Business started to decline in the 1980s, however, and by the '90s the place was a shell of its former self. When VanDeman got there in 2012, she photographed five once-famous hotels that are now abandoned: The Columbia, the Adler, the Washington, the Empire, and the Imperial Baths.

The Adler provided one of her favorite photos, which shows a room with framed print of two zebras. Below it lie a striped pillow and a phone in the middle of a striped bed. The serendipity of stripes would be one thing, but the rotary relic was in so awkward a position that you can’t help but wonder who used it last. The objects begin to create what VanDeman calls a sort of portrait of the space and the people who used to stay there.

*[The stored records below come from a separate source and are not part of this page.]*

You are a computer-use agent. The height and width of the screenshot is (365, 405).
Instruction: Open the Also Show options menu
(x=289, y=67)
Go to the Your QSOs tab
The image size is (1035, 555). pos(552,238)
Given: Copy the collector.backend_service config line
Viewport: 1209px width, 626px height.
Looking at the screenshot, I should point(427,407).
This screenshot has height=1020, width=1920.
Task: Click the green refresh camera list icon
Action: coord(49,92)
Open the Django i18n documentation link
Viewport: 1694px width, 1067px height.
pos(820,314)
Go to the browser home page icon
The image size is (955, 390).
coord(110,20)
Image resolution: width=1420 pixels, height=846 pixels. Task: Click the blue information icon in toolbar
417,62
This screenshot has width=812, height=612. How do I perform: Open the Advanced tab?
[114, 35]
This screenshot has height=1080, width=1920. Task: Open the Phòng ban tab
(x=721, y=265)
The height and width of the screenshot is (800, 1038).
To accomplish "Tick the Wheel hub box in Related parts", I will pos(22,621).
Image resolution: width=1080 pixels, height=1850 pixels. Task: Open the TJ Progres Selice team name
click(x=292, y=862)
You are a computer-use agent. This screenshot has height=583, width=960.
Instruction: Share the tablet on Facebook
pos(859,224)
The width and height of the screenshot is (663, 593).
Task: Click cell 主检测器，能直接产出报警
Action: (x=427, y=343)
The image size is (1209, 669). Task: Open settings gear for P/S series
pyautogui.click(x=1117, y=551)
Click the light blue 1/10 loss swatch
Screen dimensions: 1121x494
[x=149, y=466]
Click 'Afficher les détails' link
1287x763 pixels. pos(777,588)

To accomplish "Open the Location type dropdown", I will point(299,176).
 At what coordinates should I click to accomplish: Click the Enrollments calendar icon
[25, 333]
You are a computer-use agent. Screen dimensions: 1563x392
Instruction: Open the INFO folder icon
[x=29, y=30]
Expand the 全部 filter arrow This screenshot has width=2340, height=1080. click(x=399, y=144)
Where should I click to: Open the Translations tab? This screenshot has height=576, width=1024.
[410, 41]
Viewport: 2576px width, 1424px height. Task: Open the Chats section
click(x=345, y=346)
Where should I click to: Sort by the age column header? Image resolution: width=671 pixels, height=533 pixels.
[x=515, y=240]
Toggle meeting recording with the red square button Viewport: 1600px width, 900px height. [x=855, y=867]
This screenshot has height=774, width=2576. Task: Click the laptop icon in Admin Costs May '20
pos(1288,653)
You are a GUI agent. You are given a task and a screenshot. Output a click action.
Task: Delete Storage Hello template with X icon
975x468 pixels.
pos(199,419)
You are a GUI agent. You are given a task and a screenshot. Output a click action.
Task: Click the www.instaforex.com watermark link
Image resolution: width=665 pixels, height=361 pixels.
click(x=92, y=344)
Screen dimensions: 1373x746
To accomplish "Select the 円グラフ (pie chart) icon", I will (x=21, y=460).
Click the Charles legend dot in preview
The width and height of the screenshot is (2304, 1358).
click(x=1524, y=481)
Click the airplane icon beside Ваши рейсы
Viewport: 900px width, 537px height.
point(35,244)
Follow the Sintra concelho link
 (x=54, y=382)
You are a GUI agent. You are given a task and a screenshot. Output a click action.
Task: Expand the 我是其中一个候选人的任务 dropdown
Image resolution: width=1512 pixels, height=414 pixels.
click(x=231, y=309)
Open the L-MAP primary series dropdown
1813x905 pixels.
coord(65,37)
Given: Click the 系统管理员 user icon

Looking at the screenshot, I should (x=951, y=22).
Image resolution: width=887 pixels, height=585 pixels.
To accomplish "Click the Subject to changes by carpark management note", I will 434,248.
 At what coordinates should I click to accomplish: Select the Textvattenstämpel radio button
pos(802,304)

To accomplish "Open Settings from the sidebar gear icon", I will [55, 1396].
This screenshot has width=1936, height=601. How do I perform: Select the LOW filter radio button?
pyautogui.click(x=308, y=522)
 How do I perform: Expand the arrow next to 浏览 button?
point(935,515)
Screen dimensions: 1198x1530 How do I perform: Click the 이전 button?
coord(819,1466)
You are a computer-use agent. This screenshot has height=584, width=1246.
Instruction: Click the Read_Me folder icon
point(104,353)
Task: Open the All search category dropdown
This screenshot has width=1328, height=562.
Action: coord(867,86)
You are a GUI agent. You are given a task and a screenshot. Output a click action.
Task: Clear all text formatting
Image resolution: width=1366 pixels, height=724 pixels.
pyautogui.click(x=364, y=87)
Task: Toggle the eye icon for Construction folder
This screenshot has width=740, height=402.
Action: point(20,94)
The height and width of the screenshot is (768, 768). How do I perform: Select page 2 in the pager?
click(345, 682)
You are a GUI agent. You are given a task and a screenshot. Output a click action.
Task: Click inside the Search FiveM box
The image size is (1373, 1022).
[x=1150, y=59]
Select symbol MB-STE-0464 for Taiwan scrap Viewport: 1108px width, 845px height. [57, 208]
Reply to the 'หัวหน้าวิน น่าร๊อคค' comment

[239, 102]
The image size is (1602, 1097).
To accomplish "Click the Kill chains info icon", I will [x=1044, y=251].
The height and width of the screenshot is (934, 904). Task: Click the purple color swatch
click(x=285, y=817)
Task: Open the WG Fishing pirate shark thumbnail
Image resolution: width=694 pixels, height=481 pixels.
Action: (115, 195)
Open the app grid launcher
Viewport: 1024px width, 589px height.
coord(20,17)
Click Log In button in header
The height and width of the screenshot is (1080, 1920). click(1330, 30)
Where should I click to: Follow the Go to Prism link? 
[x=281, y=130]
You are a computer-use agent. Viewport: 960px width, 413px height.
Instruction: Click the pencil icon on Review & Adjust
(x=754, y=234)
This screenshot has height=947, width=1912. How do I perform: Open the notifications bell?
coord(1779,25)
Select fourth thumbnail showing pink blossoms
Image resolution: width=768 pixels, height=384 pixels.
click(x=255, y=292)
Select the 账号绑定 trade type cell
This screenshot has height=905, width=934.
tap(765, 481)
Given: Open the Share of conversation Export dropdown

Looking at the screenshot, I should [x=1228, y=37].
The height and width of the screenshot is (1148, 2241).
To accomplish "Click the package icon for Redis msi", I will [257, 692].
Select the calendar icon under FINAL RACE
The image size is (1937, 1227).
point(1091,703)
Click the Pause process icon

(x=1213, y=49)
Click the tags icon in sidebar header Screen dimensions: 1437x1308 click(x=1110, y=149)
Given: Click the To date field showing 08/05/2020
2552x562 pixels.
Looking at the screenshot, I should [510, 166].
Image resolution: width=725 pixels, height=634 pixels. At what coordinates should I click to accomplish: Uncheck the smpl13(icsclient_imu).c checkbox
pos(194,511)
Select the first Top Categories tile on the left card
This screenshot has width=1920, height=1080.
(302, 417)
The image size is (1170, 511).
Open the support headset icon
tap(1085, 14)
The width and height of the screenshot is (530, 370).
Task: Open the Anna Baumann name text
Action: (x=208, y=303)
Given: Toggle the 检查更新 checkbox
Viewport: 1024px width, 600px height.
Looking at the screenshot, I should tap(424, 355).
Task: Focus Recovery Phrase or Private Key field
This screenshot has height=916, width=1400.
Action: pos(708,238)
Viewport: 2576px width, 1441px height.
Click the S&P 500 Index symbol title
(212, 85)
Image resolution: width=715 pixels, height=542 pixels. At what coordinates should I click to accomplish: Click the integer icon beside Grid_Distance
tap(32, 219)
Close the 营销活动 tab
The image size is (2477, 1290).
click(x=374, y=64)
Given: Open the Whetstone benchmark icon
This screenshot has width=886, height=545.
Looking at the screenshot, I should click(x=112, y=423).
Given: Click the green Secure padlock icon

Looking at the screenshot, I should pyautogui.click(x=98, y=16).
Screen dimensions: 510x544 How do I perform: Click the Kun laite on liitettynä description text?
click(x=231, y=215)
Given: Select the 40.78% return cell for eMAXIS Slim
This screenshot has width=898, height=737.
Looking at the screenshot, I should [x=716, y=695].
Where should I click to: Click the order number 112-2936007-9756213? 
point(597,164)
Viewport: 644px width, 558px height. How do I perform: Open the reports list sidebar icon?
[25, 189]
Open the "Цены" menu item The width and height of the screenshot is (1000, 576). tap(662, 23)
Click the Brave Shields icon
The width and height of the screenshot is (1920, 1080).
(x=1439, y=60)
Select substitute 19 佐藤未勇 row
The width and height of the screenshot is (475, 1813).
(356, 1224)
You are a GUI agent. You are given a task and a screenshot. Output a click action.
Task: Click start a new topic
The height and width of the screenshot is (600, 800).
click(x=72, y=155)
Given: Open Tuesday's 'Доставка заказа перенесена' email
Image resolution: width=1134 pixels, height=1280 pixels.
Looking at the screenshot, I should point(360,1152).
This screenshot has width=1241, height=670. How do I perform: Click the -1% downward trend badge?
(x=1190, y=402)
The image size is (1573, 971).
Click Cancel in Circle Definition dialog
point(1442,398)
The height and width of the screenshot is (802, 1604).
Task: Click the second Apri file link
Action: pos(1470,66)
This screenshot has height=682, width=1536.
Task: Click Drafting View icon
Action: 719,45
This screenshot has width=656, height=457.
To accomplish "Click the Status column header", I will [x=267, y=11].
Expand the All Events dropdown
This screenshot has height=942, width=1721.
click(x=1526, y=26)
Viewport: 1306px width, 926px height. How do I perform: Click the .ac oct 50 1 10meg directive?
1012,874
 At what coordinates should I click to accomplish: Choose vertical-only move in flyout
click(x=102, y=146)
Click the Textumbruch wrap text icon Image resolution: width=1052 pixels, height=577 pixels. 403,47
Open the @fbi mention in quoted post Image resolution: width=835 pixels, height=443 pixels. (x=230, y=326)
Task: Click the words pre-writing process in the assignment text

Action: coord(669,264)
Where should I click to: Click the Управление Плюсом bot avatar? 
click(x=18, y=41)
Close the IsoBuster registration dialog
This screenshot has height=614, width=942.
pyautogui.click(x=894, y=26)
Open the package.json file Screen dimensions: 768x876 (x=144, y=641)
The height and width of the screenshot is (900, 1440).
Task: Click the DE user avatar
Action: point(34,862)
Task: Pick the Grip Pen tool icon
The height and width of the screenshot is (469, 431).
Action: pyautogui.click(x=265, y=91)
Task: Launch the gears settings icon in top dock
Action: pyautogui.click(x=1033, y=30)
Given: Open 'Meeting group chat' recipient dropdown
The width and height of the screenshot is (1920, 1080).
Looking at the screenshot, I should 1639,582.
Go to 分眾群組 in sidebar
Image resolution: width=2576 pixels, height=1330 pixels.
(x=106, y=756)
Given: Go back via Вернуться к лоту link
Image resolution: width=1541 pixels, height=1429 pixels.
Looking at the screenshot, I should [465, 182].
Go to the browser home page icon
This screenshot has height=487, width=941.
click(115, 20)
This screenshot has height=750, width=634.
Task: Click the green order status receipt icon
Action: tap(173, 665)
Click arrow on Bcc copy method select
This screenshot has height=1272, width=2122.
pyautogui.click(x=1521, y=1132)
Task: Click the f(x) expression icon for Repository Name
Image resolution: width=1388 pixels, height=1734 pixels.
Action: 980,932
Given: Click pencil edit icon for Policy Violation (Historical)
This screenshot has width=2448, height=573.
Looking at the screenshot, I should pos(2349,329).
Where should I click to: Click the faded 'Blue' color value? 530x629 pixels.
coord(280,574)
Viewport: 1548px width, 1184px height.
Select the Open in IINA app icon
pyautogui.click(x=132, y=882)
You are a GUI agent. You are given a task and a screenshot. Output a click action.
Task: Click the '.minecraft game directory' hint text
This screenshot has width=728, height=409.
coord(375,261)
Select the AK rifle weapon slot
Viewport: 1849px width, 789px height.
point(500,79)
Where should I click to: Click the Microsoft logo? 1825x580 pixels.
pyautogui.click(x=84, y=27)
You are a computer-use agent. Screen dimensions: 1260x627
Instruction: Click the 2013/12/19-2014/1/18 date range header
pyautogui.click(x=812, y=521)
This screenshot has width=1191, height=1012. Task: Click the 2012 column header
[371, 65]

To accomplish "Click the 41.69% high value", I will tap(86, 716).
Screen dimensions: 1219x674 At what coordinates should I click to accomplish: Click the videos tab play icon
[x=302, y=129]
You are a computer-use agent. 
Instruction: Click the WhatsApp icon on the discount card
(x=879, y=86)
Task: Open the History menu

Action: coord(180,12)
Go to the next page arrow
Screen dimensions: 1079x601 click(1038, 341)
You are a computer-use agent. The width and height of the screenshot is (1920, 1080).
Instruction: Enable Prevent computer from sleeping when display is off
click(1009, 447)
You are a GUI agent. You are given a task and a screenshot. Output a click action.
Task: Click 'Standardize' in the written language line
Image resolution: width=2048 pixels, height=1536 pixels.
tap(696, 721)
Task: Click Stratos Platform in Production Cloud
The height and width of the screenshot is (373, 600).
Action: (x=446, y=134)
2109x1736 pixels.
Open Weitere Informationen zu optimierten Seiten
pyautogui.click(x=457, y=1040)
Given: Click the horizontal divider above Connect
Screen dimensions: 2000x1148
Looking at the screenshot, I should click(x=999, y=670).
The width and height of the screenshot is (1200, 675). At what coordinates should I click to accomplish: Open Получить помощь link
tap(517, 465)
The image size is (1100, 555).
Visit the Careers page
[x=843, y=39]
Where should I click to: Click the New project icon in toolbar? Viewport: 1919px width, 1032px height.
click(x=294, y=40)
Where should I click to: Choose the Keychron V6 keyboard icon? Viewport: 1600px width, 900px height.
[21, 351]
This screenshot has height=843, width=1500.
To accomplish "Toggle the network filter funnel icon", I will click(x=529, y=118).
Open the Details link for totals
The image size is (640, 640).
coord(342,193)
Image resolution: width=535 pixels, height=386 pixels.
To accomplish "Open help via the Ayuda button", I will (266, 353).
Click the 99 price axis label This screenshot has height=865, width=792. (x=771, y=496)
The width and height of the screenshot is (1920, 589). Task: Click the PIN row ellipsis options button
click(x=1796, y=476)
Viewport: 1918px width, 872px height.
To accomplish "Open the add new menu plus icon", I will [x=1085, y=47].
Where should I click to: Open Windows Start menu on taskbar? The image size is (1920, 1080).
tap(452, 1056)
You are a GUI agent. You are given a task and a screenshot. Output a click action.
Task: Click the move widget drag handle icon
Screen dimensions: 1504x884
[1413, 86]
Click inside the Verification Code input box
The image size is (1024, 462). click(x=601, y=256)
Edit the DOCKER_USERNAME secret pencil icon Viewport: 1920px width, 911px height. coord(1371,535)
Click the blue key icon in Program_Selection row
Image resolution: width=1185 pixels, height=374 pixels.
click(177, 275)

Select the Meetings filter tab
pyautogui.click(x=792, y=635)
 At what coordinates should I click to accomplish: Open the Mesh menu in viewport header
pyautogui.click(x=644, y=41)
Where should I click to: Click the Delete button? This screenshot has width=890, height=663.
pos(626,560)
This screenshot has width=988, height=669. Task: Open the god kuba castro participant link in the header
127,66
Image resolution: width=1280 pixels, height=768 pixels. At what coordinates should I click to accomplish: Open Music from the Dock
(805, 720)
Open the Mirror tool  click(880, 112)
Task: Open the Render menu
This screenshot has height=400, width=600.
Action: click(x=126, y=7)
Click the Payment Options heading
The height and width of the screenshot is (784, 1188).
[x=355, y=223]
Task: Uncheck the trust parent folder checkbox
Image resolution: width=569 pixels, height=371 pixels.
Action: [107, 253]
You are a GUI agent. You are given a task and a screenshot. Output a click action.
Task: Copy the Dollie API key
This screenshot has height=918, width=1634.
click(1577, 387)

“Building these portraits helps me form a real connection with the space,” she says.

Ghost Hunting

Creeping around abandoned spaces can be dangerous, but VanDeman says she’s only had one confrontation. Back in Gary a homeless person threatened her with a screwdriver, but it ended without incident.

All the photos are shot digitally, but VanDeman says she moves slowly and takes her time because she never knows if she’ll be able to get back in. Several of the locations where she's made pictures have since been demolished, including the Purple Hotel, which was torn down last year.

Alongside and in conversation with No Vacancy, VanDeman has also been shooting another items-left-behind project called Died Alone. That story is about the abandoned homes of elderly people who’ve died alone in the Midwest. She says it’s fairly common to find houses where the owner had no family to recover the objects, or the family was too far away and never bothered to come back.

Died Alone is personal because VanDeman was her grandmother's primary caretaker and had to sort through her belongings when she died in 2006. Sorting and photographing dead people’s possessions might seem like a difficult project, but VanDeman says it’s about storytelling.

“I know it sounds dark,” she says. “But I just think these personal objects have a lot to tell us.”